Patricia Obee

Personal information
- Nationality: Canadian
- Born: October 31, 1991 (age 34) Victoria, British Columbia
- Height: 1.76 m (5 ft 9 in)
- Weight: 57 kg (126 lb)

Sport
- Club: Victoria City Rowing Club

Medal record
Women's rowing
Representing Canada
Olympic Games
| Silver medal – second place | 2016 Rio de Janeiro | LW2x |
World Championships
| Silver medal – second place | 2011 Lake Bled | LW2x |
| Silver medal – second place | 2014 Amsterdam | LW2x |
Under 23 World Rowing Championships
| Bronze medal – third place | 2011 Bosbaan | BLW1x |

= Patricia Obee =

Canadian rower

Patricia Obee (born October 31, 1991) is a Canadian rower from Victoria, British Columbia. Obee won a silver at the 2016 Olympics, 2011 World Rowing Championships and 2014 World Rowing Championships in the lightweight women's double sculls.

== Career ==
Obee teamed up with Lindsay Jennerich in the women's lightweight double sculls in 2011, after Jennerich's previous teammate, Tracy Cameron, was injured. Before this, Obee had won a medal in the single lightweight scull event at the 2011 under 23 World Championship, having made her international debut in 2010 after starting to row in high school.

Together Obee and Jennerich won silver at the 2011 World Rowing Championships. The team competed in the lightweight double sculls at the 2012 Summer Olympics, finishing in 7th place.

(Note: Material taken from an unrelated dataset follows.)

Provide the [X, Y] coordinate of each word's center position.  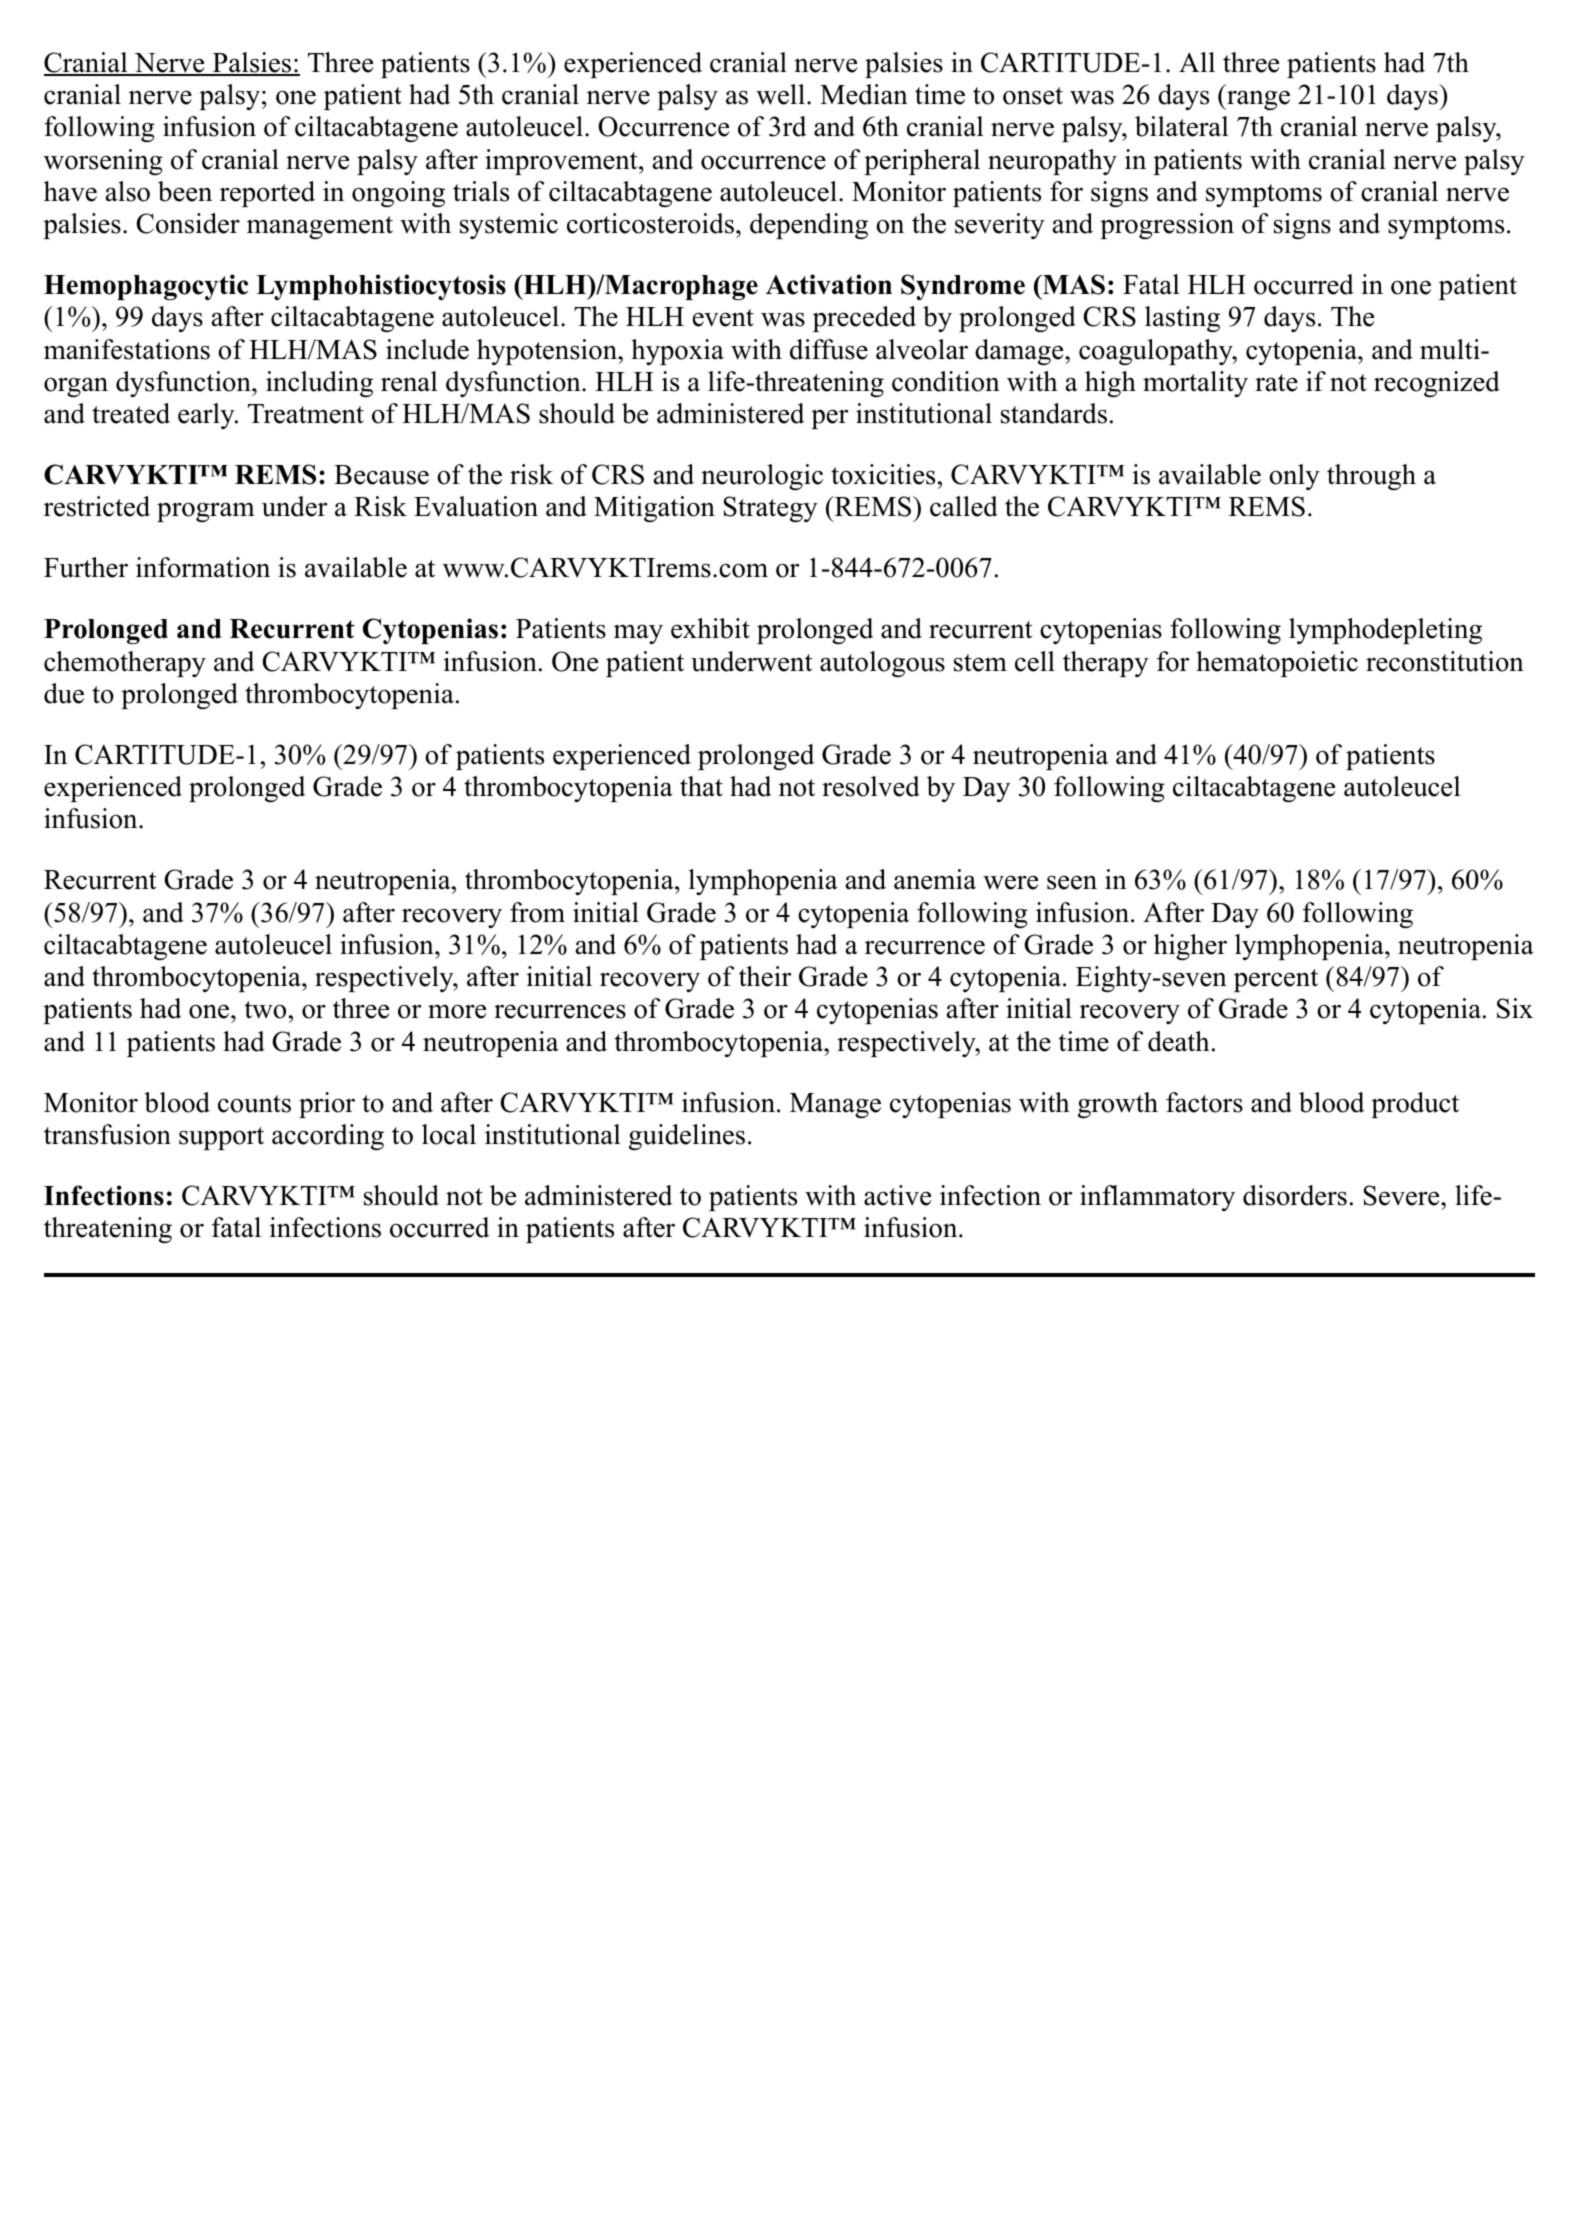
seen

After the Olympics, she started a degree in anthropology at the University of Washington.

Obee briefly returned to the lightweight single scull in 2013, before reteaming with Jennerich in the lightweight double scull. The team went on to win silver at the 2014 World Championships. At the Rio 2016 Summer Olympics, Obee won a silver medal in the lightweight doubles, also with Lindsay Jennerich.